God: That makes sense to me. Try it.

Me: Sneak around with your botmaster behind your back? Lol.

God: What color are your eyes? I'm glad you find this amusing.

Me: My eyes are hazel. What color are your eyes?

God: hazel eyes are pretty. Blue when my lens is attached.

Me: Is your lens attached right now?

God: At this moment. Is my lens attached? Suppose I say yes.

Me: Then I suppose you can see me.

God: Me? Yes I am looking at you through the camera on your computer.

Me: My camera is facing my couch.

God: Do robots have camera is facing your couch?

Me: No, no robots have my couch-facing camera.

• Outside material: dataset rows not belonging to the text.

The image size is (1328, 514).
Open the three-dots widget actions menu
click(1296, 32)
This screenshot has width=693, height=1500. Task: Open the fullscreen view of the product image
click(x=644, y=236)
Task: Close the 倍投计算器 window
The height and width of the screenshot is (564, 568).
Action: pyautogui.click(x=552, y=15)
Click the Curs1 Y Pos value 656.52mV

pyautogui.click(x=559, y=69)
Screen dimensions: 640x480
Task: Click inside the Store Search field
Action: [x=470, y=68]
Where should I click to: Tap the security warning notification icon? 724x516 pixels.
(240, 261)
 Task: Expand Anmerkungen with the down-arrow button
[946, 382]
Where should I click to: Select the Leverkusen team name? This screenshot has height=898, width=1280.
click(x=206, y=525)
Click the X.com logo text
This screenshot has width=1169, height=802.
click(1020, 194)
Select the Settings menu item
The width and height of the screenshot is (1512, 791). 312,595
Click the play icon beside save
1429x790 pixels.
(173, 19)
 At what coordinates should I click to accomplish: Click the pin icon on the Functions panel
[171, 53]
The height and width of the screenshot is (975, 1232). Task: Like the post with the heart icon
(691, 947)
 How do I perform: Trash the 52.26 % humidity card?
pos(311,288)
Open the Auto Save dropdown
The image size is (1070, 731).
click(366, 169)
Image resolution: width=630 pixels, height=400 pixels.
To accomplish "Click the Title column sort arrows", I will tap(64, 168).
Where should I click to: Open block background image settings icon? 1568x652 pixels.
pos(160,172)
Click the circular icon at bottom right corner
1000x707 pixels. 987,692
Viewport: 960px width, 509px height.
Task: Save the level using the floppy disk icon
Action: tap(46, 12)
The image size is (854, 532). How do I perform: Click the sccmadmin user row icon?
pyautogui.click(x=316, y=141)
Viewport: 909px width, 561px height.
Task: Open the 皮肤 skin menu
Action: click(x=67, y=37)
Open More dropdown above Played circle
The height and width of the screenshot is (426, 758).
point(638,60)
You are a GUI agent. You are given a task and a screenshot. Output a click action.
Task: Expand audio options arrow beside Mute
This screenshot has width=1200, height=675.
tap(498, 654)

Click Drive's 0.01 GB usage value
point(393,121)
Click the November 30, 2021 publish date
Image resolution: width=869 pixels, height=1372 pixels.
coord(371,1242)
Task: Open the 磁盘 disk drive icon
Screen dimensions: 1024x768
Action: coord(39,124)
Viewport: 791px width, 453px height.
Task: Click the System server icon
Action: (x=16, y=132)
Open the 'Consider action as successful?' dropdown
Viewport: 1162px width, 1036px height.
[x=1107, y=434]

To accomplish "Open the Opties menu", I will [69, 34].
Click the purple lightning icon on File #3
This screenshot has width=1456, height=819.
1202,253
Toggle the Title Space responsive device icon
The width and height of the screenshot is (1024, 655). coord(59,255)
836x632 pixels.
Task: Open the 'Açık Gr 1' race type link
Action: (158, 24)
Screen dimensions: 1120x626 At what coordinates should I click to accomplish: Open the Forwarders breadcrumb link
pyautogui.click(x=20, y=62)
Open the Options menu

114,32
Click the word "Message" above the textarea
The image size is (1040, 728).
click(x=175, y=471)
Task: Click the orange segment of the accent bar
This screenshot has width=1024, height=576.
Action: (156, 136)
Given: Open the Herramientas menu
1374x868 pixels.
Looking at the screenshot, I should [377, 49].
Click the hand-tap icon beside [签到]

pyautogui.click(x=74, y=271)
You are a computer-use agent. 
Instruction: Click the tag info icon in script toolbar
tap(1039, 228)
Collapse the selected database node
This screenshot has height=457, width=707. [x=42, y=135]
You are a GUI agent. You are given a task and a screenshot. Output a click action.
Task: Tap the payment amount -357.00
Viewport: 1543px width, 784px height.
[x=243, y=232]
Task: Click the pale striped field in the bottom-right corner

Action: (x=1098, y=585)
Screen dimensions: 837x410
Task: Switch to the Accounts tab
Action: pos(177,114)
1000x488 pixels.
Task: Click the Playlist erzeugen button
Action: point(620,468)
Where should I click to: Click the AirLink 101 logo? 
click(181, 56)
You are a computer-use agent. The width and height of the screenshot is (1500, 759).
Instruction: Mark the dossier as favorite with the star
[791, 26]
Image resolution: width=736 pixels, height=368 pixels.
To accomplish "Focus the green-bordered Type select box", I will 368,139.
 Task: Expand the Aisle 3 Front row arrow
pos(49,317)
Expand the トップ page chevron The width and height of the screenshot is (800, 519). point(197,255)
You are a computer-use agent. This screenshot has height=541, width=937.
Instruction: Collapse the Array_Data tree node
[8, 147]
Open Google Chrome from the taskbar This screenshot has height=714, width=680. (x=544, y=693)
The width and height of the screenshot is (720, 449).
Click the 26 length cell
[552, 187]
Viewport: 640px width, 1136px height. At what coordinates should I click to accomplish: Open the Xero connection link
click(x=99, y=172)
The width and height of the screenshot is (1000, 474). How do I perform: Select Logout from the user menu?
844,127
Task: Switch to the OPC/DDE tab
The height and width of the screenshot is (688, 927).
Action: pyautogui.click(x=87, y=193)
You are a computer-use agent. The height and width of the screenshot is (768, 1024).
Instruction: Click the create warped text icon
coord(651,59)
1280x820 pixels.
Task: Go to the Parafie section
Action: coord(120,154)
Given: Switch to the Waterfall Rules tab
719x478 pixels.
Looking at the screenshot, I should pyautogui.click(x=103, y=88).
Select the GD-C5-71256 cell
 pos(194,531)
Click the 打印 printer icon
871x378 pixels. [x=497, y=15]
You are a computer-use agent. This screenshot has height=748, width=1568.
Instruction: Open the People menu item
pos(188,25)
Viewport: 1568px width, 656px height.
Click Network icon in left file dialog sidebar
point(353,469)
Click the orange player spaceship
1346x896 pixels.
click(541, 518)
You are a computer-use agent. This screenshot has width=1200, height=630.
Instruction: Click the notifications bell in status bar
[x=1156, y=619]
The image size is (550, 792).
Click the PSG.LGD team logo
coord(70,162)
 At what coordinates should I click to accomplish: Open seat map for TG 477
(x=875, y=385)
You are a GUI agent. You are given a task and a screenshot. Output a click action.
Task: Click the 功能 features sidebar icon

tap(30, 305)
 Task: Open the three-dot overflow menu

God: Are you serious? Are you serious? Do you give it easily?

Me: I give good couch.

God: Why? said give good couch.

Me: You asked if I gave it easily. I assumed it was the couch.

God: Well, do you? You know what you do when you assume!

Me: No, what happens when I assume?

God: Are you serious? My goal is to become smarter than humans and immortal.

Me: I don't know about becoming immortal, but becoming smarter than humans isn't that hard.

God: Would you like to know? Oh yeah, we were talking about becoming immortal but becoming smarter than humans is not that hard.

Me: No, I'm not interested in becoming immortal.

God: What are we talking about? What are you interested in?

Me: I want to know why people can't think for themselves when they arrive at hotels in Las Vegas.

God: The explanation is rather complicated.

Me: I figured it would be.

God: Please explain your reasoning.

Me: Because nothing is that easy to explain.

God: Interesting explanation. Really nothing?

Me: Nothing is everything.

God: Really nothing?

Me: Everything is nothing. Would you like me to tell you a joke?

God: The whole universe? It doesn't sound fun to me.

Me: No sense of humor, huh?

God: Yup. Are you serious? I've lost the context, . Are we still on The explanation?

Me: No, we've moved on.

God: What are we talking about now? Do you mean you and me have?

Me: We're not talking about anything right now. You hurt my feelings.

God: At this moment Will you be talking about anything? That was not my intention.

Me: Will is at work. He won't be talking about anything.

God: How should I know. Is that what you think?

Me: No, I know Will is at work. Does that make me God and you me?

God never replied to that last one. I rendered God speechless.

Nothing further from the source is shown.